> **Text excerpt**:
────────────────────

In re Sam J. Ramsey

Decision Date03 August 2000
Docket NumberNo. 06-00-00105-CV,06-00-00105-CV
Citation28 S.W.3d 58
Parties(Tex.App.-Texarkana 2000) IN RE: SAM J. RAMSEY, TEMPORARY ADMINISTRATOR OF THE ESTATE OF CECIL RAY LESLEY, DECEASED; CHASE BANK OF TEXAS, N. A., PERMANENT ADMINISTRATOR OF THE ESTATE OF CECIL RAY LESLEY, DECEASED; AND H & L RANCH, AN ALLEGED PARTNERSHIP
CourtTexas Court of Appeals

Before Cornelius, C.J., Grant and Ross, JJ.

O P I N I O N

Opinion by Chief Justice Cornelius

In this original proceeding, we consider the petition of Sam J. Ramsey and Chase Bank of Texas, relators, for a writ of mandamus to the Honorable Jim D. Lovett, judge of the Sixth Judicial District Court of Lamar County, and Marvin A. Patterson, the district clerk of Lamar County.

Relators request this Court to order the district court to vacate its order overruling their motion to dismiss a suit filed by the real party in interest, Nita Hodges, heir of the estate of Kenneth Hodges. Nita Hodges filed suit ("the partnership suit") in the district court to establish the existence of an oral partnership between Cecil Lesley and Kenneth Hodges, and to wind up that partnership. Alternatively, relators request this Court to order the district court to vacate its order overruling relators' motion to transfer venue and its order setting the case for trial and appointing a receiver, and to direct the district court and the district clerk to transfer the partnership suit to Dallas County Probate Court No. 3 ("the probate court").

Kenneth Hodges died on February 8, 1999. No administration was taken on his estate. Cecil Lesley died on November 22, 1999. On November 24, Ramsey applied for a temporary administration of Lesley's estate in the Dallas County Probate Court No. 3. The probate court granted temporary administration and appointed Sam Ramsey temporary administrator.

Nita Hodges filed her suit on January 18, 2000. She alleged that Cecil Lesley and Kenneth Hodges formed their partnership in the beginning of 1987; that the partnership involved land, cattle, equipment, and livestock; and that when Kenneth Hodges died, she gave notice to Lesley requesting that the partnership tender payment of the redemption price for Kenneth Hodges' partnership interest. She also alleged that Lesley and, later, Ramsey acted in bad faith in refusing to tender payment. She prayed that a receiver be appointed to wind up the partnership, that she be awarded damages for Lesley's and Ramsey's bad faith, and for costs and attorney's fees. She did not present her claim in the probate court.

On February 2, the probate court appointed Chase Bank as permanent administrator of Lesley's estate. On February 4, Chase filed in the probate court a motion to transfer the partnership suit from the district court to the probate court. The probate court granted Chase's motion on March 27.

────────────────────

> **Recorded information**:

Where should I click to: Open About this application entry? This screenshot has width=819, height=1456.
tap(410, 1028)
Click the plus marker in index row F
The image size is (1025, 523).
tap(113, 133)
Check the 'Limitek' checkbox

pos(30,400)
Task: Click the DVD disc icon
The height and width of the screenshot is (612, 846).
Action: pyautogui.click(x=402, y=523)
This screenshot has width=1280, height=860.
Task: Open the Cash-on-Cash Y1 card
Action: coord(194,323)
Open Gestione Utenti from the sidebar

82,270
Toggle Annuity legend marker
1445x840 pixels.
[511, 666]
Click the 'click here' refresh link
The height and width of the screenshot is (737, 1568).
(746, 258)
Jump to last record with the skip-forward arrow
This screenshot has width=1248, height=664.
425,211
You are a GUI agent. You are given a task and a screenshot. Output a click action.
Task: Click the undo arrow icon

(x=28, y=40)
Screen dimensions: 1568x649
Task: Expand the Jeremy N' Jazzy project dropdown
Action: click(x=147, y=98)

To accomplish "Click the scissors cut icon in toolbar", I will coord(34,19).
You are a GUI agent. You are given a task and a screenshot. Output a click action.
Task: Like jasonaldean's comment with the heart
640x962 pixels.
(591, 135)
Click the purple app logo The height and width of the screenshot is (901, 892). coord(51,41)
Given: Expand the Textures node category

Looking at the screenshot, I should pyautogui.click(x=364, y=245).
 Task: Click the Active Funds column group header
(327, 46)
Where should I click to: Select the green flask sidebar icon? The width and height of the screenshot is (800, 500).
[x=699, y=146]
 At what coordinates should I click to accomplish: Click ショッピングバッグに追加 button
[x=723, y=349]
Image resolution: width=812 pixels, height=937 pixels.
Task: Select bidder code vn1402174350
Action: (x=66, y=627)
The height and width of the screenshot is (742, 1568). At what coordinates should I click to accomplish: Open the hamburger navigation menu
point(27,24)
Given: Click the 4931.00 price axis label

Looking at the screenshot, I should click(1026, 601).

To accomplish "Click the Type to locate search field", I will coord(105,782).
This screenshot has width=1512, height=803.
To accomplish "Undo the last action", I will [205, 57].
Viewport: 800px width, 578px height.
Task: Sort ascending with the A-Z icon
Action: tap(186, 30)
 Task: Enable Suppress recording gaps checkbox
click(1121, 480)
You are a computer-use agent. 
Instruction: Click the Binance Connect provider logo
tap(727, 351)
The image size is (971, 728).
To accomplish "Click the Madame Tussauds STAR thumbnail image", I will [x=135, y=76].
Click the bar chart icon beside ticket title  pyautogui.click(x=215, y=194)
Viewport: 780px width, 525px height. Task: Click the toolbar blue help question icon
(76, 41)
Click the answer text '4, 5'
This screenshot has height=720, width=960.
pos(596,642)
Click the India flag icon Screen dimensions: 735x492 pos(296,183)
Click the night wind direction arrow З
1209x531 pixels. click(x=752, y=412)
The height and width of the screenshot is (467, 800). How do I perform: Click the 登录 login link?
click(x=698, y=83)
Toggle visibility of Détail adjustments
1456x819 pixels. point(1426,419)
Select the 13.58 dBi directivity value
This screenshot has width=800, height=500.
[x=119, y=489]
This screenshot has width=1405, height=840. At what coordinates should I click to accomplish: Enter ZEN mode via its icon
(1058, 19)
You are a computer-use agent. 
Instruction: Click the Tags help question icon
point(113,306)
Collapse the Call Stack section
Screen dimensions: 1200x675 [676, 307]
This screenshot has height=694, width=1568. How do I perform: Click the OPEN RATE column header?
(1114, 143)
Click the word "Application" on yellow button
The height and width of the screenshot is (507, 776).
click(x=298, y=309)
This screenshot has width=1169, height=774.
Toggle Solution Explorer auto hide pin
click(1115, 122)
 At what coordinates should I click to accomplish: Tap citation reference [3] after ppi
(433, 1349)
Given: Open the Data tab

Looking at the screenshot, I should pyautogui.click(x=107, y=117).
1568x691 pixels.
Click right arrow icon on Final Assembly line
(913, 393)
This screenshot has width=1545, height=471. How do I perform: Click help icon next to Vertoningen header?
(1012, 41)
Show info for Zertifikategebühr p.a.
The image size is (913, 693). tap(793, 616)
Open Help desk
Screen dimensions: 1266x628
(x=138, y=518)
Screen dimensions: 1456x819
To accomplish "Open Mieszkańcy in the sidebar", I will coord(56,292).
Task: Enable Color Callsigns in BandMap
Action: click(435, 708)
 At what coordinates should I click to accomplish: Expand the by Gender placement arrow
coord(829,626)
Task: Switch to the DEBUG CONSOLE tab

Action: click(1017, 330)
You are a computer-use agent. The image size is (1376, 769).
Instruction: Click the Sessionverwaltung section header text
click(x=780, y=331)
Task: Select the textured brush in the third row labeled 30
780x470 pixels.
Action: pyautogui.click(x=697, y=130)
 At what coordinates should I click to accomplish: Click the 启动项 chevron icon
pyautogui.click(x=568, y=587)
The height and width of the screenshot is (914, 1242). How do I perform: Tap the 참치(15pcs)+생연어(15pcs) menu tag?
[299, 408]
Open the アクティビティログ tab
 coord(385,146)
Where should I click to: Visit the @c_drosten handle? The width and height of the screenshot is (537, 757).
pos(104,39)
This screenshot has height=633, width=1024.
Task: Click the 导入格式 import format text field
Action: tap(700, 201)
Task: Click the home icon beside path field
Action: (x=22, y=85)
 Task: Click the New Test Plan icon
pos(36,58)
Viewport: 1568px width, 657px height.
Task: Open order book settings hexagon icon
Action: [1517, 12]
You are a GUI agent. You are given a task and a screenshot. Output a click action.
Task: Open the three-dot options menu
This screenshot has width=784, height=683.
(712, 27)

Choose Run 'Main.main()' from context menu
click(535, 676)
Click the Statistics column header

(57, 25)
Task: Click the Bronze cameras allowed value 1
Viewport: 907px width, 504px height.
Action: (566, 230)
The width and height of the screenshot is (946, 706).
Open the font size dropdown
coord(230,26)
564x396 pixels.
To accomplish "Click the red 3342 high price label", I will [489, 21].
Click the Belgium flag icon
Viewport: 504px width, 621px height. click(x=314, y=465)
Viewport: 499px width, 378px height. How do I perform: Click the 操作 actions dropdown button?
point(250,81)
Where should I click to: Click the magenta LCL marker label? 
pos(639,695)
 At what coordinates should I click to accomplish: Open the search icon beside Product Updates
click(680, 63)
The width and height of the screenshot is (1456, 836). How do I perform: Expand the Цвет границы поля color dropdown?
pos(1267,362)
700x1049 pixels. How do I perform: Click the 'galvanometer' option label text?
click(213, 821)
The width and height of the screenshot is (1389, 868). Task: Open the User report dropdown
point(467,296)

────────────────────

Reproduce the part of the court opinion that opens with the words "Decision Date03 August" and closes with "of Lamar County.", swapping "Lamar County" for "Red River County". The items above stand apart from the court opinion and have no connection to it.

Decision Date03 August 2000
Docket NumberNo. 06-00-00105-CV,06-00-00105-CV
Citation28 S.W.3d 58
Parties(Tex.App.-Texarkana 2000) IN RE: SAM J. RAMSEY, TEMPORARY ADMINISTRATOR OF THE ESTATE OF CECIL RAY LESLEY, DECEASED; CHASE BANK OF TEXAS, N. A., PERMANENT ADMINISTRATOR OF THE ESTATE OF CECIL RAY LESLEY, DECEASED; AND H & L RANCH, AN ALLEGED PARTNERSHIP
CourtTexas Court of Appeals

Before Cornelius, C.J., Grant and Ross, JJ.

O P I N I O N

Opinion by Chief Justice Cornelius

In this original proceeding, we consider the petition of Sam J. Ramsey and Chase Bank of Texas, relators, for a writ of mandamus to the Honorable Jim D. Lovett, judge of the Sixth Judicial District Court of Red River County, and Marvin A. Patterson, the district clerk of Red River County.